| Required action |
Starting at the line that contains "The height and width of the screenshot is (864, 1218)." and ending at the line that contains "Star the gittest", the lines below are to be given again exactly, with nothing added.

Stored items
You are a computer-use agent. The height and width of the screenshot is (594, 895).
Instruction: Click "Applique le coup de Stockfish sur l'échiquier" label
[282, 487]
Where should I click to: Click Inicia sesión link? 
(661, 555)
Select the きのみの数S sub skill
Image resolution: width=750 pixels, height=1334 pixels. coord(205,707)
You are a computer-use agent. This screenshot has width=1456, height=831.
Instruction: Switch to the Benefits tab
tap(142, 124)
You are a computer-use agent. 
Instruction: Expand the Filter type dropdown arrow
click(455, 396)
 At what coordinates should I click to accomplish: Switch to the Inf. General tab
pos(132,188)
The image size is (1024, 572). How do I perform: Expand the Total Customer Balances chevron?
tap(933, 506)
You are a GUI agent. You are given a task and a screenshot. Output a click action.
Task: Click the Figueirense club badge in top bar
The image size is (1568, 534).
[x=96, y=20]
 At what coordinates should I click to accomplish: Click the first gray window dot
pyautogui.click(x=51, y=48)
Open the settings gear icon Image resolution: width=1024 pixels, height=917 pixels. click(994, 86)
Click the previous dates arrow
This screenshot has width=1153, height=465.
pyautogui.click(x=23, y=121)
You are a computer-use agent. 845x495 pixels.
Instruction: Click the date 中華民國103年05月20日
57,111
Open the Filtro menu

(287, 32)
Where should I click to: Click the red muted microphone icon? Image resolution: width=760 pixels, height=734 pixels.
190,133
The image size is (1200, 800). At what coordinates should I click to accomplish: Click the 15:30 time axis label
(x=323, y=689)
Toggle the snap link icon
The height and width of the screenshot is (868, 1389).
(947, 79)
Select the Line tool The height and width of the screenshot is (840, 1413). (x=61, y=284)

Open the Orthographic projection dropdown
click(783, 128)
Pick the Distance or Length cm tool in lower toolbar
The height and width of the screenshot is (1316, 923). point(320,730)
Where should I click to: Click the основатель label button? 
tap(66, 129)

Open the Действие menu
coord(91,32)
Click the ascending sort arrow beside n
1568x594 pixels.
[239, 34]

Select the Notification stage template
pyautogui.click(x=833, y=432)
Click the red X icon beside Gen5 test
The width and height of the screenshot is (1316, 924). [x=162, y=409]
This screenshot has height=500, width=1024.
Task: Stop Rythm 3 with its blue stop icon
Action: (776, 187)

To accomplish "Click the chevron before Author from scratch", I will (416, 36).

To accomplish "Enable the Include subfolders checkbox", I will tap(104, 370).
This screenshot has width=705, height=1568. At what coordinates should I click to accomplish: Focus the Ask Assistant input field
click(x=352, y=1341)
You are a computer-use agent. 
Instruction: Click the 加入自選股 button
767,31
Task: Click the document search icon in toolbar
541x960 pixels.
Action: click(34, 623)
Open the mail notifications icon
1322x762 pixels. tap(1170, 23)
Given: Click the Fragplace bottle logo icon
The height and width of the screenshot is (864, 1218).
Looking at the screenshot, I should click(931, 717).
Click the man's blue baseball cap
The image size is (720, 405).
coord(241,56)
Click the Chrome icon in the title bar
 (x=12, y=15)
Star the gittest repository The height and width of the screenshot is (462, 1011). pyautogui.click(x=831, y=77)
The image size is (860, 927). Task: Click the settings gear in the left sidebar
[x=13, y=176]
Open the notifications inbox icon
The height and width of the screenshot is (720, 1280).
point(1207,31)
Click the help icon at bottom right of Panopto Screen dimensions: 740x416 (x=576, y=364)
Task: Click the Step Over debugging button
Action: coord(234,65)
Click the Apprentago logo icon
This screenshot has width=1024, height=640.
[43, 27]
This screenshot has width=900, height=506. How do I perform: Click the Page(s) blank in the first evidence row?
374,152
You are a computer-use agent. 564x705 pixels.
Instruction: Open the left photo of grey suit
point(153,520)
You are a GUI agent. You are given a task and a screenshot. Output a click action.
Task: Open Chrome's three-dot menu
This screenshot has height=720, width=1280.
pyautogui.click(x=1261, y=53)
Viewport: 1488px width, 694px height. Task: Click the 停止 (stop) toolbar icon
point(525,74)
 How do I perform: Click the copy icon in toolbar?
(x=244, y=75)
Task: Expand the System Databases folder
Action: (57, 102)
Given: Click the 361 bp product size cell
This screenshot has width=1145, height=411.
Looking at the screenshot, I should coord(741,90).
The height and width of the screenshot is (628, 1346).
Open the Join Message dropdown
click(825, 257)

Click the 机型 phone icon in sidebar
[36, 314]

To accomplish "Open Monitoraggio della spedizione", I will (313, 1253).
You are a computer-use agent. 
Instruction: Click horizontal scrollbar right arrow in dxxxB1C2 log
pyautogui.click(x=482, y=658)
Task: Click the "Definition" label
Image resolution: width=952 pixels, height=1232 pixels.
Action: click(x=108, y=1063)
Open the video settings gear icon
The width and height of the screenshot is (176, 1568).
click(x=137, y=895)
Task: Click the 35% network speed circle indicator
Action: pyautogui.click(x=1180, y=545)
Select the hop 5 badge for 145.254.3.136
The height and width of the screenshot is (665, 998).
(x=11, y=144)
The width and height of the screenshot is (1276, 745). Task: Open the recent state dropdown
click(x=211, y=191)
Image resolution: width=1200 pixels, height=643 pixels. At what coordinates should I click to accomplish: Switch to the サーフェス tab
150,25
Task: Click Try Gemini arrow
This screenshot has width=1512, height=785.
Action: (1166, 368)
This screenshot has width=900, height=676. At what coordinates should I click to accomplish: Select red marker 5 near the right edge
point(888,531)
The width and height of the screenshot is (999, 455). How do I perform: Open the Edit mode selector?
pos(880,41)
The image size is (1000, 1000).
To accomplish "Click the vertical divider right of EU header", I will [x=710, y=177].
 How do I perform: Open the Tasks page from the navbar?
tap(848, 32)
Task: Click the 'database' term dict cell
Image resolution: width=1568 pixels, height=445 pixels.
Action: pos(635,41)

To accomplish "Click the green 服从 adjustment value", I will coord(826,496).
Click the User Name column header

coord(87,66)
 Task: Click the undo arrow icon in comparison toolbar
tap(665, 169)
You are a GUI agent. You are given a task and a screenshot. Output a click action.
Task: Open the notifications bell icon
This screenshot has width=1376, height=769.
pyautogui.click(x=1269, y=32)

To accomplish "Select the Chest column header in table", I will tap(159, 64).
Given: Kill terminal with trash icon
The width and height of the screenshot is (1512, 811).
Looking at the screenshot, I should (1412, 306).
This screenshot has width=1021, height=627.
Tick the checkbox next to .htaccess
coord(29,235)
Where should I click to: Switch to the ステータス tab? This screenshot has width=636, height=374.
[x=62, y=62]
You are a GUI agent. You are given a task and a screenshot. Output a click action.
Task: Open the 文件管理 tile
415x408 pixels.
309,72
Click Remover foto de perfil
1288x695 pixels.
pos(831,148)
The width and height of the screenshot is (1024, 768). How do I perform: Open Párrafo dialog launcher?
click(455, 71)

| Answer for the task |
The height and width of the screenshot is (864, 1218).
Looking at the screenshot, I should click(931, 717).
Click the man's blue baseball cap
The image size is (720, 405).
coord(241,56)
Click the Chrome icon in the title bar
 (x=12, y=15)
Star the gittest repository The height and width of the screenshot is (462, 1011). pyautogui.click(x=831, y=77)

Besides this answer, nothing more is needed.